L’Union africaine sourde, muette et aveugle
La position de l’Union africaine (UA) vis-à-vis des autorités militaires soudanaises ressemble aussi à celle de l’Occident ou de l’Egypte. L’UA n’a pas, depuis le coup d’Etat d’al-Burhan, condamné Khartoum. Ni pour le meurtre des manifestants, ni pour les crimes contre l’humanité, ni pour la détention des membres du gouvernement civil dont l’ancien Premier ministre Abdallah Hamdok.
Le président de la commission de l’Union africaine, Moussa Faki Mahamat, s’est contenté mercredi dernier d’appeler l’Ethiopie et le Soudan « à la retenue et au dialogue » pour régler leur conflit frontalier.
Mais ni la présidence de l’UA, assurée actuellement par Macky Sall, ni la commission de l’UA n’ont réellement sanctionné le Soudan comme d’autres pays dirigés par des militaires.
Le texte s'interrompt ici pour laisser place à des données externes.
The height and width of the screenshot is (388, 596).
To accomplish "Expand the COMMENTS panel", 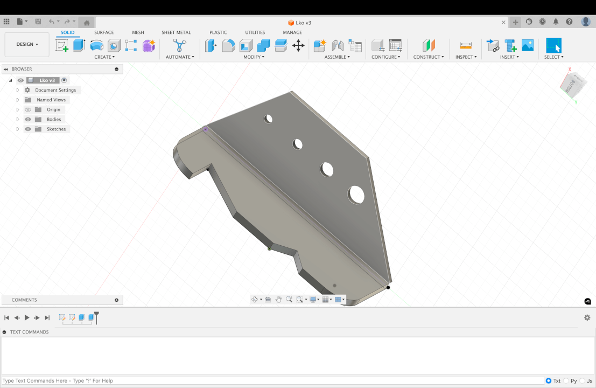I will (116, 300).
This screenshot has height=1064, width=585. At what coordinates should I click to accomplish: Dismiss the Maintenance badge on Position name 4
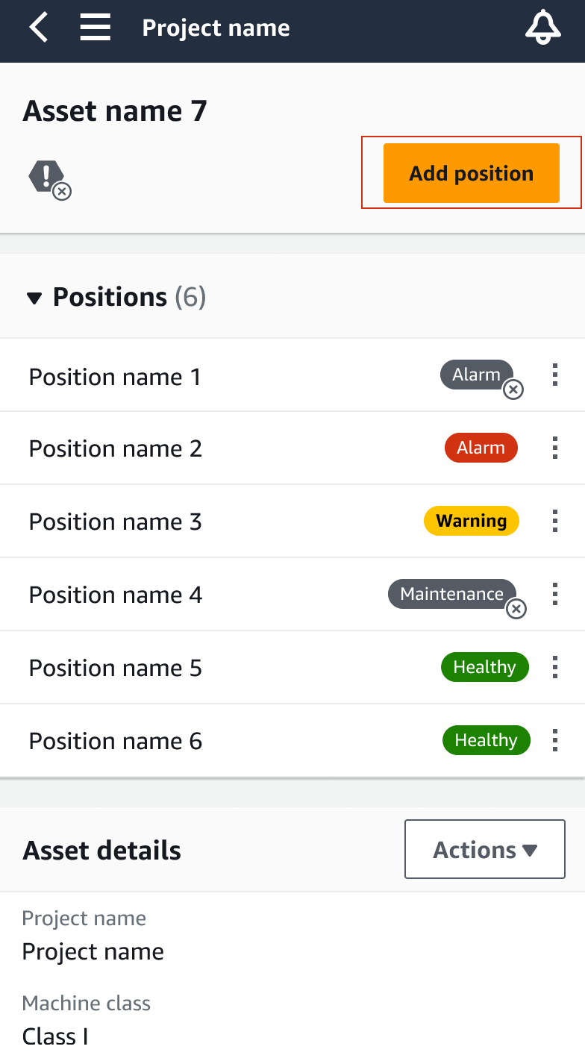pyautogui.click(x=516, y=610)
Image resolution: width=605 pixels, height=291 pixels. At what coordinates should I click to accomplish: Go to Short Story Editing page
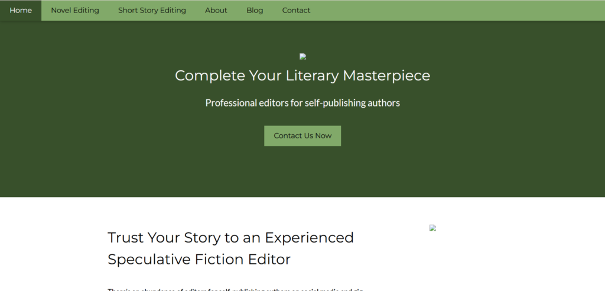(152, 10)
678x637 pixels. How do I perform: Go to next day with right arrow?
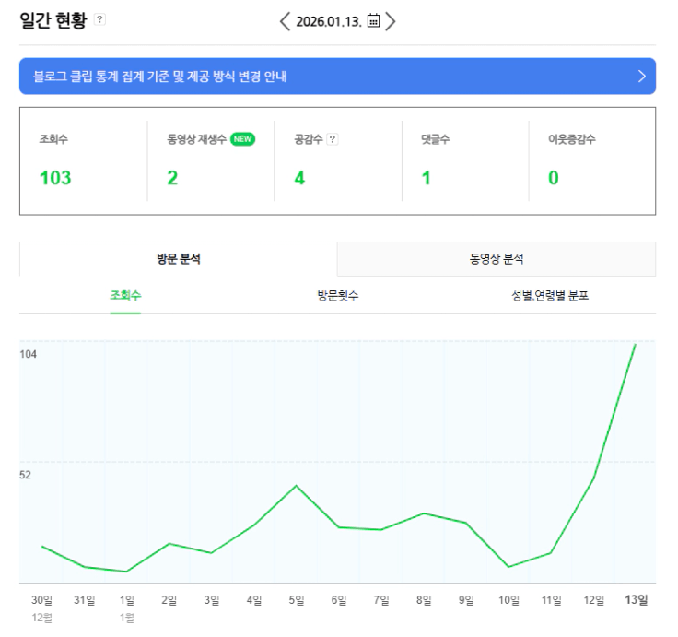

Le Mali, la Guinée et le Burkina Faso n’étaient d’ailleurs pas invités au dernier Sommet de l’UA à Malabo, mais le Soudan et le Tchad l’étaient.
Pourtant, le Tchad a été suspendu de l’UA en avril 2021. Le Soudan également, depuis juin 2019, lorsque Cyril Ramaphosa a suspendu Khartoum de toute participation aux activités de l’UA.
Un deux poids-deux mesures flagrant qui ne risque pas de changer de sitôt. En effet, le numéro 2 de l’UA, Moussa Faki, protège activement les militaires de Khartoum et de N’Djaména, étant à la fois l’artisan du statut d’observateur d’Israël à l’UA, et un proche des Déby. Quant à l’actuel président de l’UA Macky Sall, il lui convient grandement de maintenir la pression surtout contre les militaires ouest-africains. Mais le président de l’UA ne parait avoir aucun intérêt dans les affaires d’Afrique de l’Est.